(Collected data entries)
..............................

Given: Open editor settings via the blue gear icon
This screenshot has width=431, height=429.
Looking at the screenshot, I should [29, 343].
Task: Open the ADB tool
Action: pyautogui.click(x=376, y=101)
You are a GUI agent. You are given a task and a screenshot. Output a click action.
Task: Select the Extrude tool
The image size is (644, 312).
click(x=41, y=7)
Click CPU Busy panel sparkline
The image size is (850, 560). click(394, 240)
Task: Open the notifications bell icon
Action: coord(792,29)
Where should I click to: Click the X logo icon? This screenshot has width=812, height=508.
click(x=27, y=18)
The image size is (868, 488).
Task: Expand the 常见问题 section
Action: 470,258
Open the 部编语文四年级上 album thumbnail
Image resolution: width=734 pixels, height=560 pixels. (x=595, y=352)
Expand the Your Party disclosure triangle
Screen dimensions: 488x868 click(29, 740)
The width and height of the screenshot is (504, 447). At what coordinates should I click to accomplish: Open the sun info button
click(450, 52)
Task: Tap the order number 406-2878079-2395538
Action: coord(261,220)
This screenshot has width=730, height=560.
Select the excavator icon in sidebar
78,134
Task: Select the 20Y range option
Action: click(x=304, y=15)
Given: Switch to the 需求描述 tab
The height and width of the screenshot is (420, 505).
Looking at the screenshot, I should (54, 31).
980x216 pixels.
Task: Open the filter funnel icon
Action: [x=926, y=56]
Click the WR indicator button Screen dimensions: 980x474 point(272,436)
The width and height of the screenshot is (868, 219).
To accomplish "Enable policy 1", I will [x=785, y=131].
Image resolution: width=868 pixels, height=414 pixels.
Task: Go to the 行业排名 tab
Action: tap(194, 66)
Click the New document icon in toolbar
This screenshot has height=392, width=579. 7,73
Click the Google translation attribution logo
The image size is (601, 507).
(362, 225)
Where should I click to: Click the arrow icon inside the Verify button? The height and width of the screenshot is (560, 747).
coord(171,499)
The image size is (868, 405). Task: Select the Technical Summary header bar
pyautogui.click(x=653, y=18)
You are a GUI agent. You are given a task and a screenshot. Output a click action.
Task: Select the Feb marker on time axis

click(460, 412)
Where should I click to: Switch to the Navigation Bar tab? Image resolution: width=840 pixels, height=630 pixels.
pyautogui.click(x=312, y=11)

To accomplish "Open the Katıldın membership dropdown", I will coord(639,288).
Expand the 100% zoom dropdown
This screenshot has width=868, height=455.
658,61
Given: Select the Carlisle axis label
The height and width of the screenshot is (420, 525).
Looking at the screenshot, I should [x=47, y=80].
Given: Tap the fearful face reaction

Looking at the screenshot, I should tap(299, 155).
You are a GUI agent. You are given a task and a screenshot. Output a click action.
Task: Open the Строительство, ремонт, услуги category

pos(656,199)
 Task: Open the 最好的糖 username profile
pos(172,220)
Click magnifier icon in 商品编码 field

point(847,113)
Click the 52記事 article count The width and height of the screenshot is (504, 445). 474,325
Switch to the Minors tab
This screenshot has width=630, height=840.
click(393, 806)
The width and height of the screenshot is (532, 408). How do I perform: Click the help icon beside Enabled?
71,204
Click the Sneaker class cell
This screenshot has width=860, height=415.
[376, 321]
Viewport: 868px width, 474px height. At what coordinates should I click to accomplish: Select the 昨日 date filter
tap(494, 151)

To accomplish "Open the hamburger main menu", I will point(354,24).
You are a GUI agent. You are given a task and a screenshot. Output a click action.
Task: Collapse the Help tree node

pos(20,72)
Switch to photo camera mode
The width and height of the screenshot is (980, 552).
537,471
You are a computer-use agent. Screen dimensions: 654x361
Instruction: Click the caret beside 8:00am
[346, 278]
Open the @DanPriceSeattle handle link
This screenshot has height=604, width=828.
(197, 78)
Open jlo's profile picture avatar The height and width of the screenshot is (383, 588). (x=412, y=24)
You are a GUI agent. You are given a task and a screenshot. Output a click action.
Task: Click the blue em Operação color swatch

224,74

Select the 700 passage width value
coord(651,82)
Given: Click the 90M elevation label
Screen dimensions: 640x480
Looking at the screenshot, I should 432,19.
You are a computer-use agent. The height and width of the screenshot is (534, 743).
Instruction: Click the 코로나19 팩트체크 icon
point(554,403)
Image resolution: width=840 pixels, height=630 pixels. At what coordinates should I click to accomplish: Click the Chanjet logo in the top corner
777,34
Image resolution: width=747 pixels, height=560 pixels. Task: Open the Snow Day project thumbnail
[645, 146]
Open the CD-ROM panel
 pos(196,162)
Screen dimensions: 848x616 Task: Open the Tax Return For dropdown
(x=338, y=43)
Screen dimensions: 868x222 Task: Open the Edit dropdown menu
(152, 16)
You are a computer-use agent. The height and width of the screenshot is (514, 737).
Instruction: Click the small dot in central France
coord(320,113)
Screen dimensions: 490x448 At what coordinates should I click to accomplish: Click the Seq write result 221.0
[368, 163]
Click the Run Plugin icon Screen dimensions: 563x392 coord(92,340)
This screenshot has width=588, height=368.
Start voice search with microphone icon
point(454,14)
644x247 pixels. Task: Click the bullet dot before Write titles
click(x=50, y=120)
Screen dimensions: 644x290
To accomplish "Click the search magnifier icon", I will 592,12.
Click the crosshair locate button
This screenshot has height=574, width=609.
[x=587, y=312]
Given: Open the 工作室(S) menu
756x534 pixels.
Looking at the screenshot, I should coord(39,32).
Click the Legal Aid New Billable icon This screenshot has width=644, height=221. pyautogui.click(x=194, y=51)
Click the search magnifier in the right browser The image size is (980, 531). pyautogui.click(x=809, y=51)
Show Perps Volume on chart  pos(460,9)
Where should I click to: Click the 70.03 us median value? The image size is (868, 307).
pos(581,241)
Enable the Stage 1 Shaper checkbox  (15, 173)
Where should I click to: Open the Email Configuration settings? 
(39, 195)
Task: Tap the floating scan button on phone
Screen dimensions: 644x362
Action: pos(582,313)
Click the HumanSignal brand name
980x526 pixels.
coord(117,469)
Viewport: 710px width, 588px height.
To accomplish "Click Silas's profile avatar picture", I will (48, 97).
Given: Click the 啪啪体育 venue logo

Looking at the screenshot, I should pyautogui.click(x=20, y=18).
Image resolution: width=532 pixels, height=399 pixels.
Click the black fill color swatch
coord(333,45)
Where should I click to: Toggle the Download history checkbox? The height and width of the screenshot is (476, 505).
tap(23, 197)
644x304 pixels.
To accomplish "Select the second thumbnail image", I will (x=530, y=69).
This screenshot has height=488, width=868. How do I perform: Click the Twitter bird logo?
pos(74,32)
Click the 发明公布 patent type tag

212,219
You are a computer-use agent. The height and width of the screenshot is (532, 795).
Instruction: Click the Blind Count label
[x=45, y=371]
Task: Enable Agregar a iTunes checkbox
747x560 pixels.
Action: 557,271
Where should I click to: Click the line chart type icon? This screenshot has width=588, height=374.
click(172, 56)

..............................

- [DIRECTIONS FOR THIS TASK]: When the line with "Image resolution: width=532" is reached in the data above, start copying there, and copy each line exactly until the line with "644x304 pixels." has been copied; copy nothing else.

- [ANSWER TO THIS EXERCISE]:
Image resolution: width=532 pixels, height=399 pixels.
Click the black fill color swatch
coord(333,45)
Where should I click to: Toggle the Download history checkbox? The height and width of the screenshot is (476, 505).
tap(23, 197)
644x304 pixels.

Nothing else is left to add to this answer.